## Page

>> START

Hi,
I'm tend to use svn quite a bit in most of my projects. Not necessarily just
to share development, but also just to manage versions of things I produce,
such as documents etc., so that I can make changes to things without
bothering that I might make a mistake etc because I can always just go back
to the previous version.
It struck me that this kind of management would be extremely useful in many
circumstances. Infact, pretty much everything you produce yourself
(documents, projects, artwork, etc etc) would benefit from this kind of
management. And you don't have to be a "power user" to want this either.
Even the most novice of users may find this beneficial.

>> END

## Problems to solve
• a. Print the stretch of the post about using svn from "It struck me" through "want this either.".
• b. In the post about using svn, what kind of user does the writer say you don't need to be to want this kind of management?
• c. Write the next part of the post about using svn, starting after its final sentence.
The material after this point is separate from the post about using svn.

## Information shown
>> START

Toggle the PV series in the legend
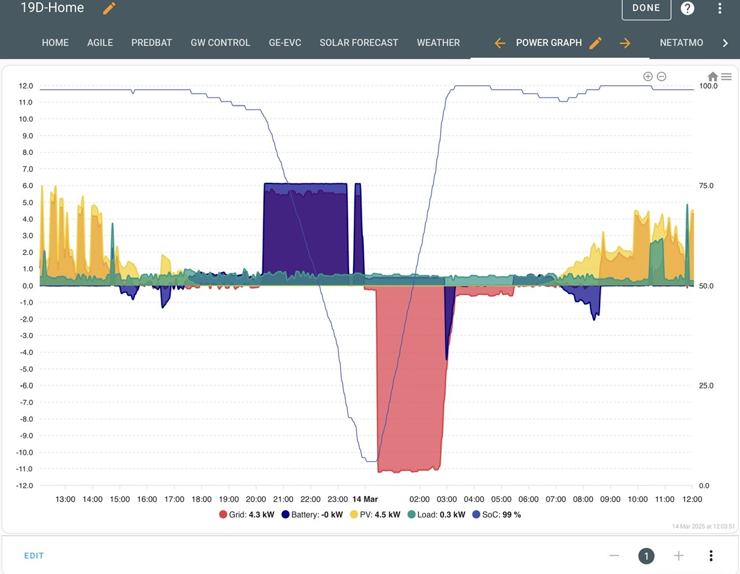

>> END

## Answers to each task
• a.
It struck me that this kind of management would be extremely useful in many
circumstances. Infact, pretty much everything you produce yourself
(documents, projects, artwork, etc etc) would benefit from this kind of
management. And you don't have to be a "power user" to want this either.

• b. A "power user."

• c.
So, wouldn't it be nice if svn was actually built into the OS? It could be a
property of a file, eg "v" would represent a "versioned" file:
john@host:~$ ll /home
total 16
drwxr-xr-x*-* 2 frank frank 4096 2007-03-21 10:02 frank
drwxr-xr-x*v* 89 iain john 4096 2007-11-09 00:25 john
drwxr-xr-x*v* 5 bob bob 4096 2007-05-11 10:52 bob
Anything in those directories could be automatically versioned, and you
wouldn't ever have to do svn add/remove/copy, you could just use the
standard touch/rm/cp commands and the OS would work out what this meant for
svn. This would be beneficial, because sometimes you can forget to use the
svn versions.
Comments?
Chris.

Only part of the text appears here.